A day with a BASS pro

A really cool opportunity came up for me late last week.
I got invited down to Bemidji, Mn. by my friend, John Peterson, president of Northland Fishing Tackle, to take part in the shooting of a promotional video for some of the new products they are releasing later this year.
A leader in the walleye market for years, Northland has really jumped into the bass loop with some unique plastic baits and jigs.
To promote their bass products at the national level, they have signed Elite Series BASS pro Dean Rojas, a highly-successful angler from Arizona who, by the way, holds the largest one-day catch in BassMaster history.
Dean also was in the Bemidji area last week to work on the video and I got to sit down with him in the boat and talk about life as a pro angler—touring all over the United States to catch bass.

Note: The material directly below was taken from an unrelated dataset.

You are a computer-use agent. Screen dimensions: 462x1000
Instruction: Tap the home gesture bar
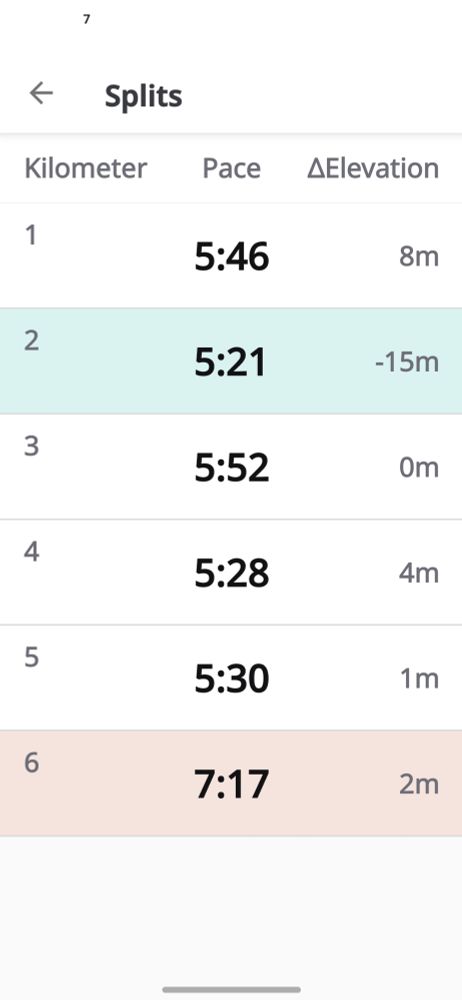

The first thing that struck me when I watched Dean fish was how confident he was in the boat. Everything he did was effortless. The guy could cast a mile without a hint of a backlash and hit a dime on every cast.
It was pretty awesome to watch.
When I asked him how he got started as a tournament pro, Dean told me he was doing well in regional tournaments out west and just decided it was time to spread his wings and try to make it on the national level.
And make it he did—setting a record that likely will never be broken with a five-fish limit that topped 45 pounds on Lake Toho in Florida. That’s more than a nine-pound average per fish!
The biggest thing in tournament fishing at the tour level now, says Dean, “is to align yourself with good sponsors.”
“Unless you are Kevin Van Dam, everybody is going to have their ups and downs, that is the way it is, so anglers must have good sponsors that will support them through it all,” he stressed.
“With entry fees for the year at over $55000 and large travel expenses, anglers need to know how to market themselves and the companies they represent.”
There is no substitute for hard work fishing at this level.
“These guys will eat you up if you let them,” Dean remarked. “To compete, you have to fish long hours, make sure your equipment is solid, and you have to be versatile in many techniques.
“If you give these guys an edge, they will make you pay.”
Dean Rojas is a cool guy who is very good at what he does. It was a great experience for me to get to spend some time with him and pick his brain about various fishing situations.
He’s one of the few pros who have really “made it,” so I absorbed everything he had to say. It was one of the best days I’ve ever had on the water.